Passage given:
_ _ _

Staying operational when donations and grant funds are down is a common hardship many nonprofit organizations (NPOs) face. According to a Nonprofit Finance Fund survey, 41 percent of NPOs ran a deficit in 2012. To combat this, many NPOs are adding for-profit ventures to help provide consistent revenue streams. In fact, over 50 percent of NPOs currently operate under a hybrid business model, which is up from 37 percent in 2006.

This article explains how to accomplish one of the most important steps in making this transition: convincing your organization’s board of directors that going hybrid is a smart decision.

Choose a Venture that Complements Your Mission

One of the board’s top responsibilities is to make governance decisions that align with your nonprofit’s mission and purpose. To show that a for-profit venture won’t cause mission drift, choose a business that compliments your organization’s established goals. For example, opening a for-profit bakery is illogical for a nonprofit focused on whale conservation, as bakery operations clearly don’t align with programs aimed at protecting whale populations.

For an organization on a mission to reduce hunger, however, a bakery could be a practical venture. A bakery produces food that can feed hungry people, and can create employment opportunities for the low-income individuals the organization serves, helping them gain financial independence so they can feed themselves. At the same time, profits from the goods sold can fund the nonprofit’s charitable programs.

Martin Schwartz, founder and president of Vehicles for Change in Halethorpe, Maryland, says choosing a complementary for-profit business was a must when he convinced the board to launch a used car dealership, Freedom Wheels, in 2005.

Vehicles for Change was already in the automotive business, so opening a dealership was a logical choice. The organization accepts donated vehicles, which they then repair and award to eligible families to help them achieve economic independence. Freedom Wheels created a channel to sell vehicles for a profit, which is used to benefit Vehicles for Change’s car ownership and auto technician and mechanic training programs.

_ _ _

Set problem 1:
Answer these from the article on nonprofit hybrid ventures:
(a) What percentage of nonprofits ran a deficit in 2012, according to the Nonprofit Finance Fund survey?
(b) What share of nonprofits operated under a hybrid business model in 2006?
(c) In what year did Vehicles for Change launch Freedom Wheels?
Set problem 2: Pick up the article on nonprofit hybrid ventures after its final sentence and keep writing it.
The records that come after the article on nonprofit hybrid ventures are not needed.

Extracted records:
_ _ _

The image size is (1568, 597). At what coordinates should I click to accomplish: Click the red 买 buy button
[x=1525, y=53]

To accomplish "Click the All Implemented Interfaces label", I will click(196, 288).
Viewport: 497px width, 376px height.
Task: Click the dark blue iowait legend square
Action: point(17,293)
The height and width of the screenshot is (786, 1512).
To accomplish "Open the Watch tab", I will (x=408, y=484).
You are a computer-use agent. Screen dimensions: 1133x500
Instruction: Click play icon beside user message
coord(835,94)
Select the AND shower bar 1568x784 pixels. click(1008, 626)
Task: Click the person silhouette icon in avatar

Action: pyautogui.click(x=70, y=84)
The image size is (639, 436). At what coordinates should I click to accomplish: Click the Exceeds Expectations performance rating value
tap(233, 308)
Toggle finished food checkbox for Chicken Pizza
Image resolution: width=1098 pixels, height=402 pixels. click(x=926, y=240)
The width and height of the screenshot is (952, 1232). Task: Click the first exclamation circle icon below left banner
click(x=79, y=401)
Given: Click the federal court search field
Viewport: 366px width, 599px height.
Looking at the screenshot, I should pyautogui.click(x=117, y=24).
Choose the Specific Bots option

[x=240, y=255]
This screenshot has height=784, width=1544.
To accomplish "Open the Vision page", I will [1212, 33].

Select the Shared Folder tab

_ _ _

Output 1:
(a) 41 percent
(b) 37 percent
(c) 2005

Output 2:
Since the used vehicles sold are low-cost, they’re affordable for many low-income families—the population the nonprofit serves—meaning the business helps further Vehicles for Change’s mission. Because a dealership was a logical for-profit addition to the nonprofit, the board approved Schwartz’s request to start it.

The dealership was a success, and now the organization plans to open another for-profit venture: a 12-bay repair garage business to serve the public. It will provide employment opportunities for training program participants while serving as another revenue stream to support the organization and help advance its cause.

“It’s important that your venture ties as closely as possible to the mission,” Schwartz explains. “You have to consider how the general public is going to view the for-profit venture in conjunction with your nonprofit, so it has to make sense.”

Provide Financial Details to Show Risks and Costs

Most nonprofit board members already understand that operating on grants and donations alone is a risky venture, but may nonetheless balk at investing finances to start for-profit ventures. To instill confidence and gain their approval, you should present solid financial information and forecasts detailing the costs to launch the business and how you expect it to contribute to your organization.

Maureen Beauregard, president of Families in Transition, did just that. She says there was a lot of trepidation among her organization’s board when she first suggested opening a for-profit thrift store. However, she knew that if funding and donations decreased, Families in Transition would be in danger of closing, so she outlined a plan that illustrated how integral the business was for the nonprofit’s financial security.

The board agreed to take a calculated risk, but wouldn’t allow the nonprofit to acquire any debt. This was a challenge for Beauregard—she couldn’t apply for a loan, as is common when starting a business. Instead, she managed to secure a $300,000 grant from a foundation that was investing in social entrepreneurs, which was more than enough to start the thrift store.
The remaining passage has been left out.